Is there a way I can encourage her to enjoy herself, explore, and play when I am not home, rather than just hiding under the bed whenever I'm not available?


Other note: She NEVER sleeps on a bed, a couch or any kind of cushion. Only on the floor under the bed, on the floor in the middle of the living room (rarely), or, of all places, on the hand towel in the bathroom, but only when the bedroom is closed off to her. Also seems weird to me. It's almost as if she's afraid to relax in "exposed" places or places that I like to relax. She is 5 months old and I have had her since she was 10 weeks.


----------



## littlesushi (Jun 8, 2011)

i am pretty sure my cats pretty much sleep when i am at work. there have been days where i have been at home sick and they slept most of the day. one of my girls also sleeps under my bed, which worried me at first, but she seems pretty happy and active when we are home, so i'm thinking she just likes it and sees it as one of "her" spots.


----------



## marie73 (Jul 12, 2006)

My cats LOVE being under my bed.
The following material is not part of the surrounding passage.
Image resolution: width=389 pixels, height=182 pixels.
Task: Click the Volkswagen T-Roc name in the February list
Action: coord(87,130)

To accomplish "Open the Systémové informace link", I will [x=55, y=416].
It's Charlee's favorite place.


----------



## savoirfaire (Nov 13, 2011)

marie73 said:


> My cats LOVE being under my bed. It's Charlee's favorite place.
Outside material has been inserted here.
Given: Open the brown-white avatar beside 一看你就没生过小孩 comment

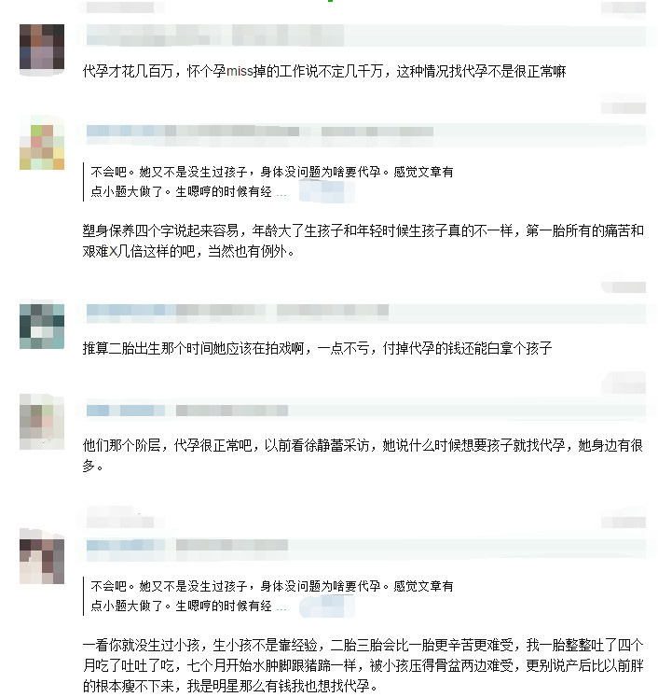Looking at the screenshot, I should click(42, 562).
It's not so much she goes under the bed, it's that she won't leave under the bed until I get up, and she hides there constantly when I'm not at home. When I am at home and awake, she almost never goes under the bed for more than a minute. I expect her to have things she wants to do when I am not paying attention to her, but she doesn't do anything, just hides.


----------



## marie73 (Jul 12, 2006)

Some cats take longer to come out of their shell. Cleo is doing things now, four years later, that she's never done before. Every cat has their own little schedule and journey.
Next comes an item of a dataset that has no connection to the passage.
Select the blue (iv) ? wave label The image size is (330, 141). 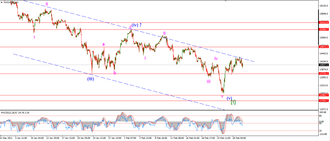point(137,25)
A year from now, you might be posting that she's driving you crazy, constantly wanting attention! :grin:


----------



## catloverami (Jul 5, 2010)

Taken away from her momacat and litter mates at 10 weeks is too young, and she likely did miss out in a lot of rough housing, chasing, pouncing and playing. Most kitties start to play around 6 weeks., but it is really in the weeks from 8-12 wks.+ plus that they really get into wild play. Could be she never really experienced it, so doesn't know what to do. If you sit on the floor with her, can you get her to chase a cord, if you drag it around you? Or if you use a fishing-pole type of toy, like "Da Bird"? Try and get her to play....roll up some small foil or paper balls and try to get her to chase after them. Another kitty (at least 12 wks. old + that's been well socialized to people and litter mates and that's confident and playful may be able to bring her out of her shell. Is it possible for you to have another one?


----------



## savoirfaire (Nov 13, 2011)

catloverami said:


> Taken away from her momacat and litter mates at 10 weeks is too young, and she likely did miss out in a lot of rough housing, chasing, pouncing and playing. Most kitties start to play around 6 weeks., but it is really in the weeks from 8-12 wks.+ plus that they really get into wild play. Could be she never really experienced it, so doesn't know what to do. If you sit on the floor with her, can you get her to chase a cord, if you drag it around you? Or if you use a fishing-pole type of toy, like "Da Bird"? Try and get her to play....roll up some small foil or paper balls and try to get her to chase after them. Another kitty (at least 12 wks. old + that's been well socialized to people and litter mates and that's confident and playful may be able to bring her out of her shell. Is it possible for you to have another one?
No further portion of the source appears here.